Las Vegas Sun

April 25, 2024

Fatal fire at group home investigated

Las Vegas fire officials are investigating the cause of a fire Saturday that killed two residents of a group home near St. Louis Avenue and McLeod Street.

Best Group Care did not have fire sprinklers installed as required by state law, but had until April 27 to do so, a fire official said Sunday.

Several of the home's residents had gone shopping or for walks when the fire started about 2:15 p.m. Saturday, but a man and a woman remained at the home, Las Vegas Fire Department Deputy Chief Greg Gammon said.

Firefighters discovered the dead man inside the charred remains of the home. The woman was taken to University Medical Center, where she was pronounced dead.

The identities of the two victims had not been released this morning.

Neighbors said they tried to put out the flames with garden hoses at the assisted living home in the 3000 block of Holly Hill Avenue.

Thick black smoke and intense heat drove nearby residents back from the single-story stucco house where five elderly people, some in walkers and wheelchairs, had been living for a few months, neighbors said.

Damage was estimated at $145,000, Gammon said. "The house was a complete loss," he said.

Under state law any group care home with more than three people must have a fire alarm system and indoor fire sprinklers.

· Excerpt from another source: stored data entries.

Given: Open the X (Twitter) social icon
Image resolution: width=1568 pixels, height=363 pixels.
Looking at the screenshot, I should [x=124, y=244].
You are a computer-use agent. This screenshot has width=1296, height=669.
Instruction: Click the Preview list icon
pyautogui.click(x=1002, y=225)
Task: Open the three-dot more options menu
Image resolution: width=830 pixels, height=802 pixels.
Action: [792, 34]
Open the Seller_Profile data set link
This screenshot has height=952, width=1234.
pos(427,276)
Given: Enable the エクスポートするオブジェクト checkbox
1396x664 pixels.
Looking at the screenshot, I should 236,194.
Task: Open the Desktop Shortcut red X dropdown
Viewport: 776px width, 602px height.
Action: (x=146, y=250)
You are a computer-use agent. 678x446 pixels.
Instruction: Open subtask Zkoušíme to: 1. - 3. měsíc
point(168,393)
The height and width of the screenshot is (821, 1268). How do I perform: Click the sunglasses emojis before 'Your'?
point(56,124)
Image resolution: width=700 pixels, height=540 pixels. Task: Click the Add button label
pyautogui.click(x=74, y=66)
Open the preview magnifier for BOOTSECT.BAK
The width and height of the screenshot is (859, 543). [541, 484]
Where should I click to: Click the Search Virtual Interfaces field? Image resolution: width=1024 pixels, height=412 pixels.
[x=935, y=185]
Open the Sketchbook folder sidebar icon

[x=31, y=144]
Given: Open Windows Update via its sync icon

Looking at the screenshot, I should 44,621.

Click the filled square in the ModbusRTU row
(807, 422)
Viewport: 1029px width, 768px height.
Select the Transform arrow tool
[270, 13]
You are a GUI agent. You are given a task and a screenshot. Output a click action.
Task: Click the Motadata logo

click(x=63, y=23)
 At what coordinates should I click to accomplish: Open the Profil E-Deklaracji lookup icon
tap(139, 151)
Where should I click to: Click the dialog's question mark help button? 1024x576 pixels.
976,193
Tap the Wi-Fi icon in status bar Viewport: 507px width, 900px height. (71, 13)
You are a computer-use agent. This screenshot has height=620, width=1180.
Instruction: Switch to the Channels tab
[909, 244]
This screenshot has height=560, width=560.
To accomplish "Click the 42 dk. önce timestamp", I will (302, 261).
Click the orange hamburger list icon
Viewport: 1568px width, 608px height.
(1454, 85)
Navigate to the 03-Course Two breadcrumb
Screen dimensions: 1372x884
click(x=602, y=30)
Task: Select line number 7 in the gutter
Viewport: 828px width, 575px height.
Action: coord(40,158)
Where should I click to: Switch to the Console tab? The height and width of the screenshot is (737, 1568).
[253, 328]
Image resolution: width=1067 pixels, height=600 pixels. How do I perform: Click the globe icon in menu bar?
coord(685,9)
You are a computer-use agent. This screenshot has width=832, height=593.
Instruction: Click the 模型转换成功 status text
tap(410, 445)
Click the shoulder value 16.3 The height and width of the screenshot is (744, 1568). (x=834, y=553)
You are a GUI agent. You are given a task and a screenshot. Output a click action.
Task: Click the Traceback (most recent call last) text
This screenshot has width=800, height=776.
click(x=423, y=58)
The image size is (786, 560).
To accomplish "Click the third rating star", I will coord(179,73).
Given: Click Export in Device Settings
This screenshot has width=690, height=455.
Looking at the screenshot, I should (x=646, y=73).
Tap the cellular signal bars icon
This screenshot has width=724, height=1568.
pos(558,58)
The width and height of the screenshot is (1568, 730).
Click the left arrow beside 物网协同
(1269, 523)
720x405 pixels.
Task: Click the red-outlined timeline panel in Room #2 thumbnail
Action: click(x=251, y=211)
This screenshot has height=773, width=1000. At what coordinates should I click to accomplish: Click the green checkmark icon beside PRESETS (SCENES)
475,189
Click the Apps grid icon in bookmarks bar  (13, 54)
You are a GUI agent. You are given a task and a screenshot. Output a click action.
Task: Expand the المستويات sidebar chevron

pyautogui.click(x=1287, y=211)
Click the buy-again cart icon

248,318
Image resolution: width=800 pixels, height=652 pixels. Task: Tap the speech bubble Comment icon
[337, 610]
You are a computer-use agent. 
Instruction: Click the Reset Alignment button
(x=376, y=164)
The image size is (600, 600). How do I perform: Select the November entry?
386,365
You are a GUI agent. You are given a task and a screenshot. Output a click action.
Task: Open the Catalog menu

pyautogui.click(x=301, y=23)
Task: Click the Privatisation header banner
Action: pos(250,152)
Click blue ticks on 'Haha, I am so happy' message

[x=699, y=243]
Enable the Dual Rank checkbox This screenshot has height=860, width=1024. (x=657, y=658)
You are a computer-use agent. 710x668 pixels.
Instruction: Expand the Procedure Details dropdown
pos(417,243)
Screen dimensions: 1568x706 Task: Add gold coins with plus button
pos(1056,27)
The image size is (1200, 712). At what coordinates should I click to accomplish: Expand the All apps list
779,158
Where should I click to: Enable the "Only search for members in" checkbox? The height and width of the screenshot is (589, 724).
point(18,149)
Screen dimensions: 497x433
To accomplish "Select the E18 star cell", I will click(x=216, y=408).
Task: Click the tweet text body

Best Group Care had applied for a license in January and had until April 27 to meet requirements, Gammon said.

Gammon said that older group care homes are not required to have those fire protections.

"I know they're going up all over town," Gammon said of group care and assisted living homes.

County assessor records indicate that since May 2003 Irma Rafael has owned the home that burned.

Neighbors said they saw a fire alarm hanging on a wall of the home but did not hear it going off during the blaze.

Neighbor Ernie Parrish, who lives three doors down from the group care home, said he saw a man outside in the driveway and a woman resident out walking when the fire started.

Parrish said he believed the fire alarm had been installed recently and that the sprinkler system had not been completed.

G.N. Burton, another neighbor, said, "I didn't even know it was a group care home."